Recently, while browsing the internet, as my generation is apparently so inclined to do, I ran across an interview conducted by Poets & Writers with creative nonfiction writer Phillip Lopate.
In the interview Lopate is asked if he has any rules or guidelines for writing creative nonfiction. I immediately closed the five other tabs I had open and honed in, deciding that his answer was crucial to my success in class and as a writer. If I ever become comfortable enough to consider myself a writer.
So what did he say?
I’m not going to exactly quote it because 1) there’s a link above that will let you read the entire interview (which I strongly urge you to do) and 2) I’m pretty lazy. But essentially Lopate says that rather than harping on incorporating perfect elements of the craft, the key is a masterful display of consciousness on the page. He claims that it can be quite hard to finesse all these elements of the craft that are often stressed in this genre without an interesting mind. He loves to be able to follow an interesting mind. In this way the play of consciousness becomes the main actor on the page.
This idea fascinates me. I mean we all like to think our minds are interesting, right? The more I think about this concept the more I agree. I am quite new to the world of creative nonfiction, but with each piece I read I discover a new interesting mind. I find myself sitting down to read one essay and finishing the entire collection because the writer has such a deep mind and the ideas they play with in their pieces are so eloquent and profound. And it is enthralling, almost intoxicating, to watch that writer’s mind wander and navigate its way through the piece. Each word is thought over and contemplated careful, each shift in tone or tense is purposeful and powerful, and even the inclusion of white space, or lack thereof, in these pieces is strategic and meaningful. If you think about it, it is actually quite stunning to witness.
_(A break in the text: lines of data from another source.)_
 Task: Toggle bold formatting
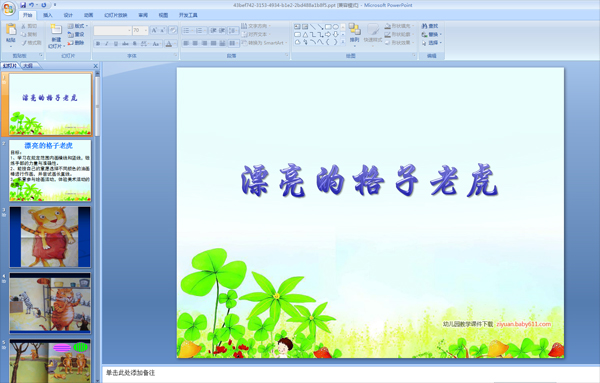tap(98, 44)
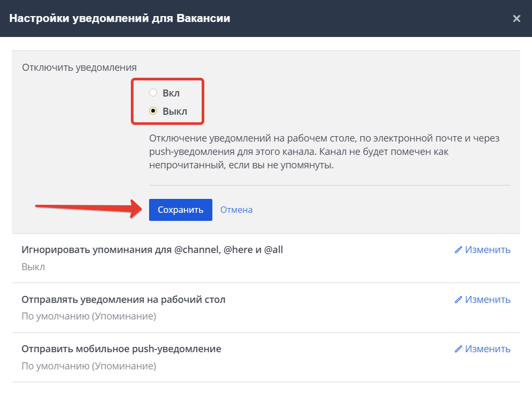
Task: Click the X to close the notification settings dialog
Action: (x=516, y=18)
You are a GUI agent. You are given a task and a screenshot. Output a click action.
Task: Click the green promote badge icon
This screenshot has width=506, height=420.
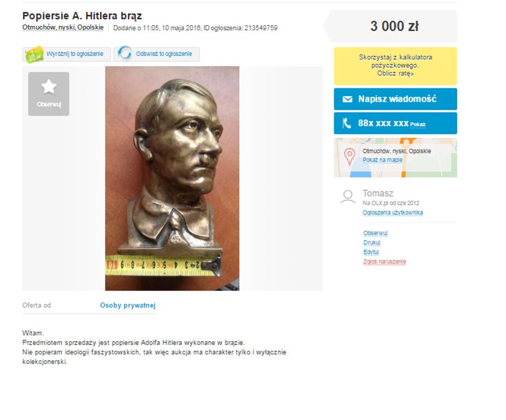pos(34,55)
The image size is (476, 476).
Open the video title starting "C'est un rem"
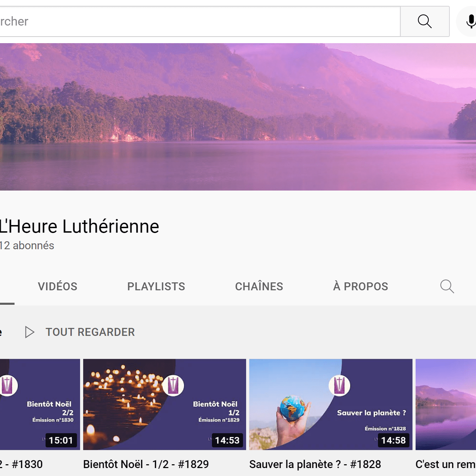(x=445, y=464)
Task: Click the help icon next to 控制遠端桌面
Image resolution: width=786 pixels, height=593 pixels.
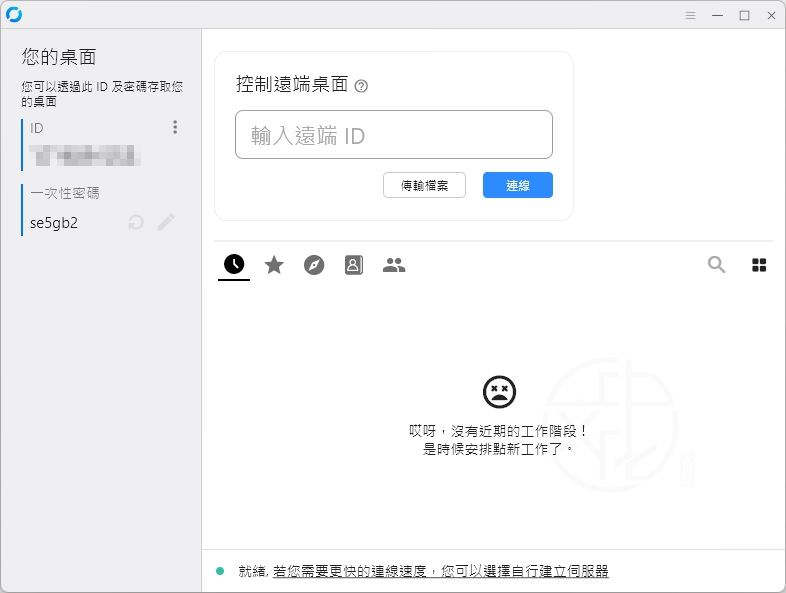Action: (361, 86)
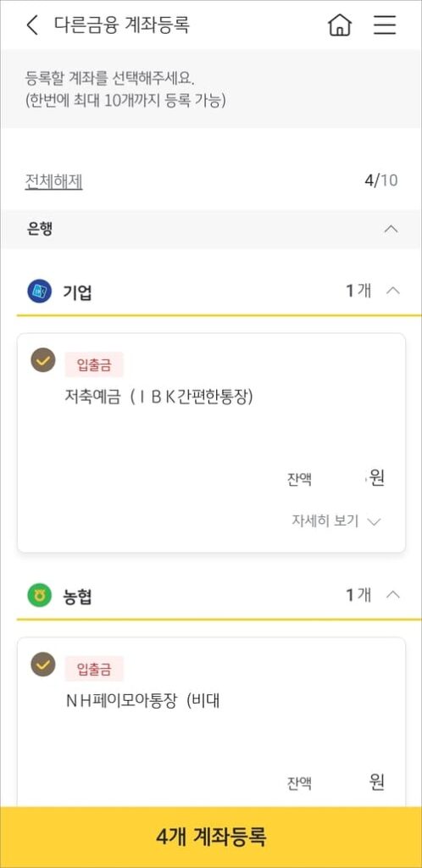Tap the 은행 section header

point(211,229)
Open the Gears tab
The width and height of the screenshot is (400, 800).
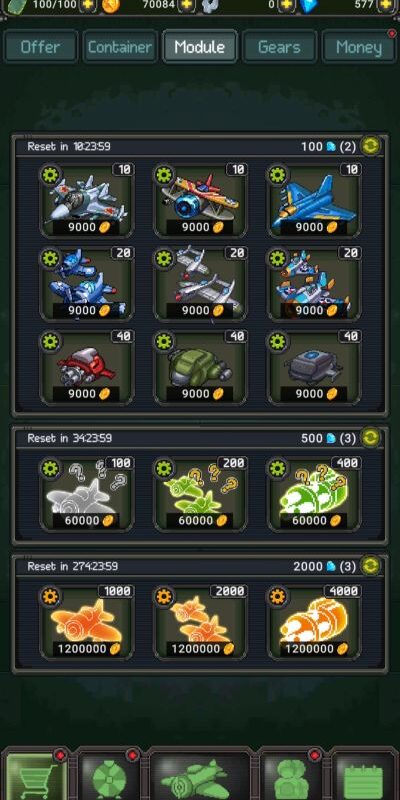[x=279, y=47]
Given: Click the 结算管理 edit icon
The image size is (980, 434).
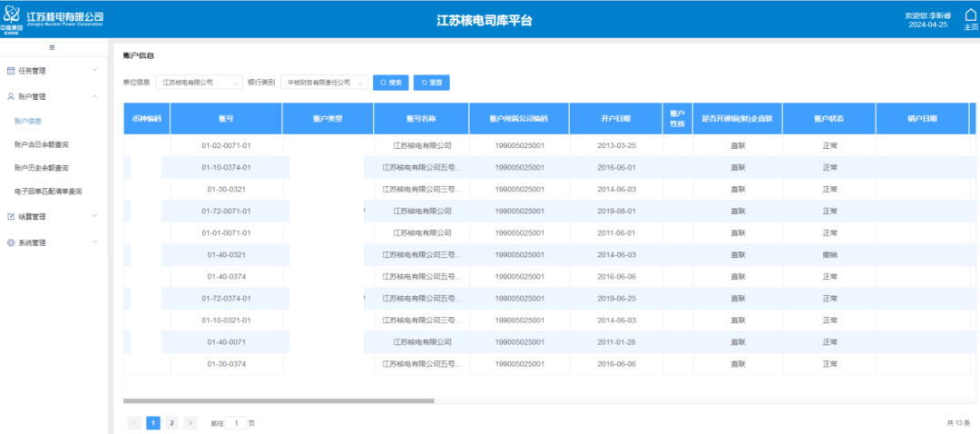Looking at the screenshot, I should (x=11, y=217).
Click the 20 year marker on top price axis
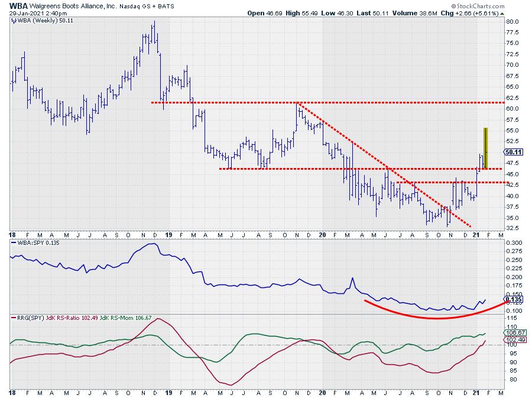The image size is (532, 398). (x=323, y=234)
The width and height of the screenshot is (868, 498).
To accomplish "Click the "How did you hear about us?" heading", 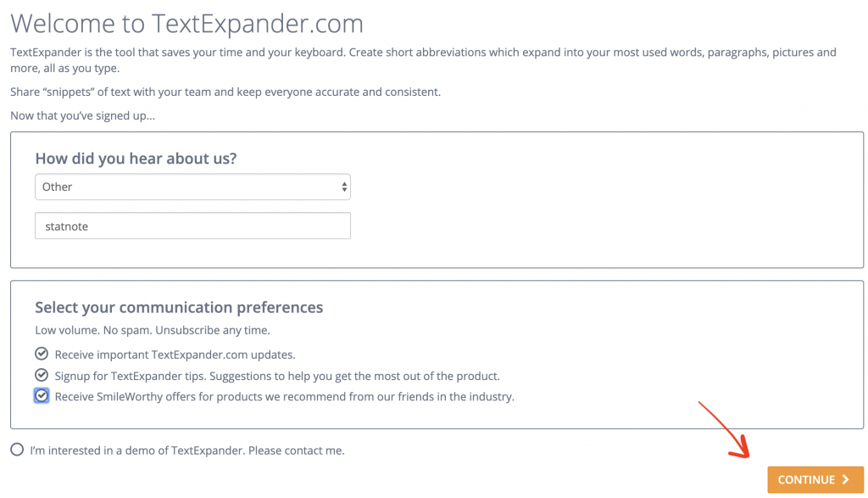I will [x=136, y=159].
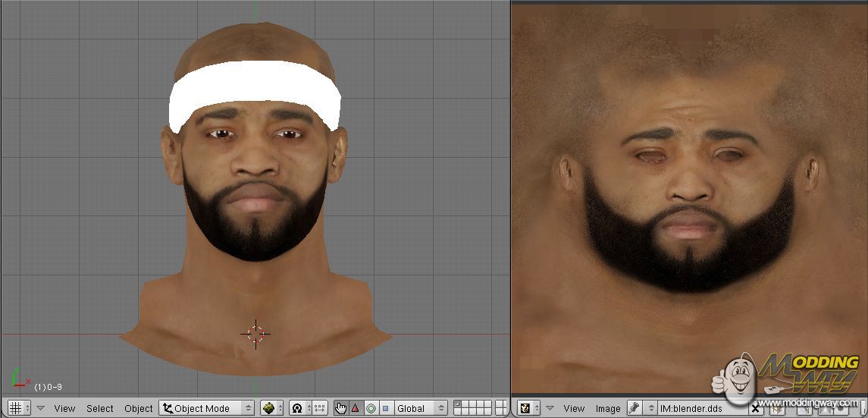Toggle the 3D transform manipulator hand icon
Image resolution: width=868 pixels, height=418 pixels.
point(340,408)
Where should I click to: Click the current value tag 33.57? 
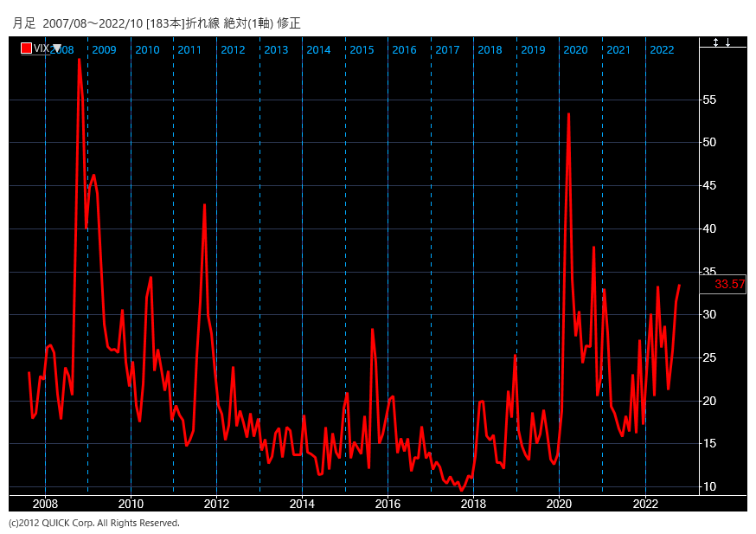coord(729,285)
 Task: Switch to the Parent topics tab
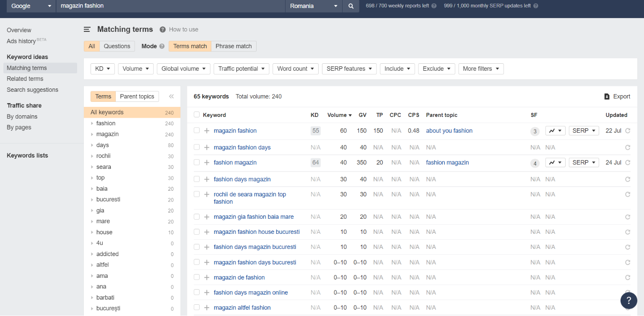[137, 96]
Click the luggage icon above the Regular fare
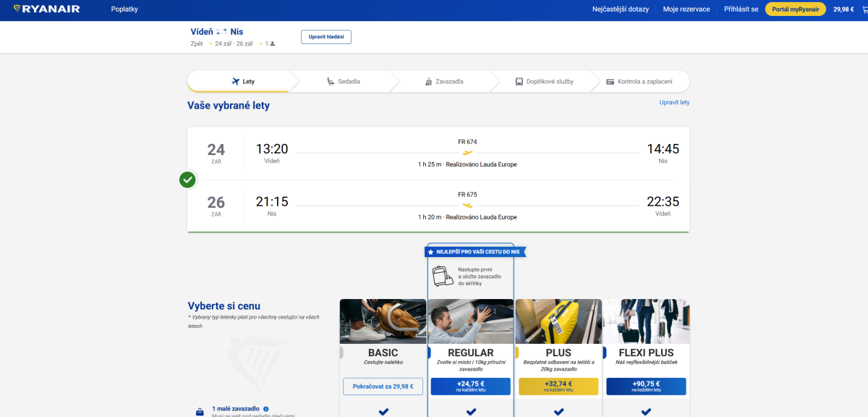 click(x=443, y=276)
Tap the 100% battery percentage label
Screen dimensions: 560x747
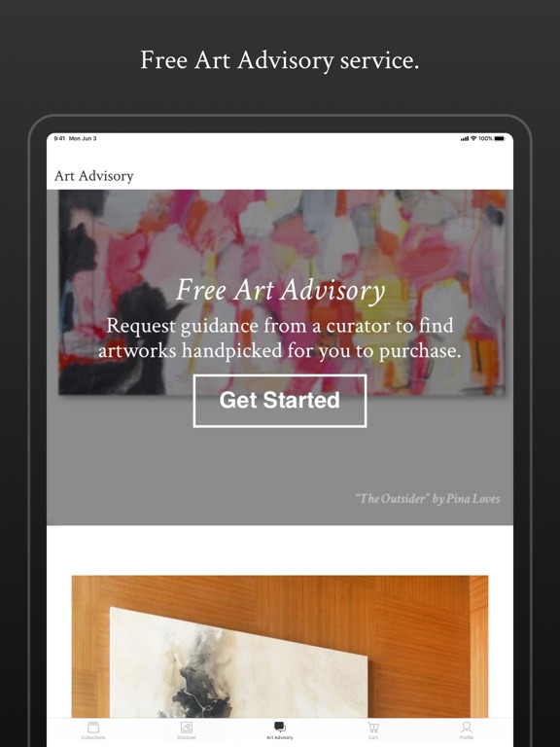click(x=486, y=139)
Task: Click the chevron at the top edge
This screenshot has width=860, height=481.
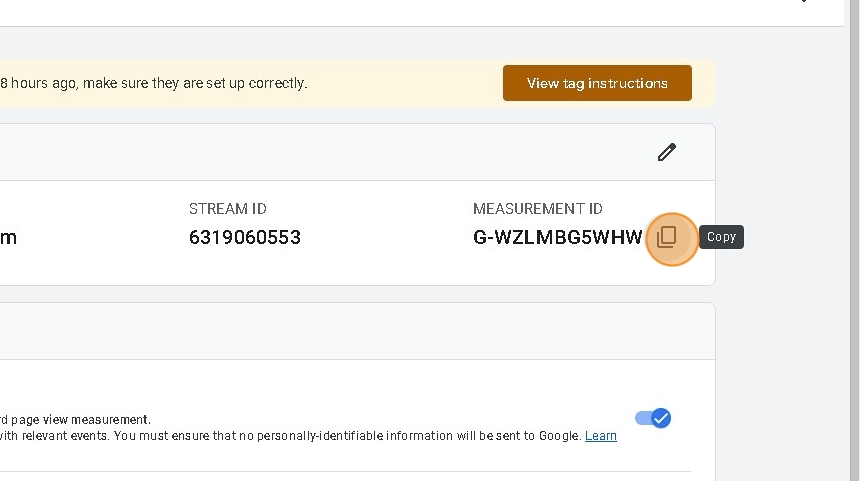Action: pyautogui.click(x=804, y=3)
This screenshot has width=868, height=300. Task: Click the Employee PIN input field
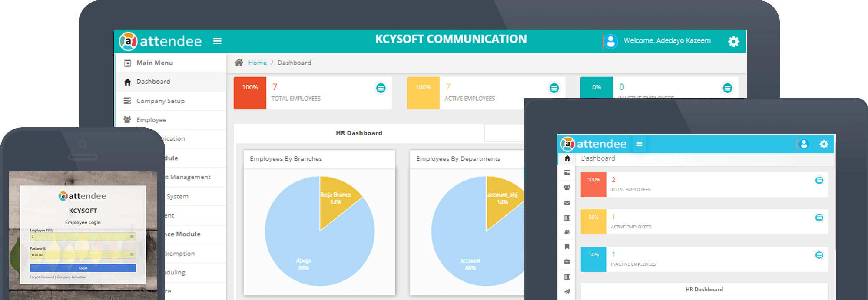(83, 237)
It is these moments that make the writing creative nonfiction. This element of unique and interesting minds unfolding on the page, processing different moments in a way only they could have thought to is amazing and is what makes the genre so compelling. Whether it is the story of the dollar you found on the ground the other day or the harrowing tale of your first heartbreak, writers of this genre will make it interesting.
I may have gotten a bit carried away there, but I’d love to hear any of your opinions on Lopate’s “rule.” The interview is pretty interesting itself so feel free to check it out!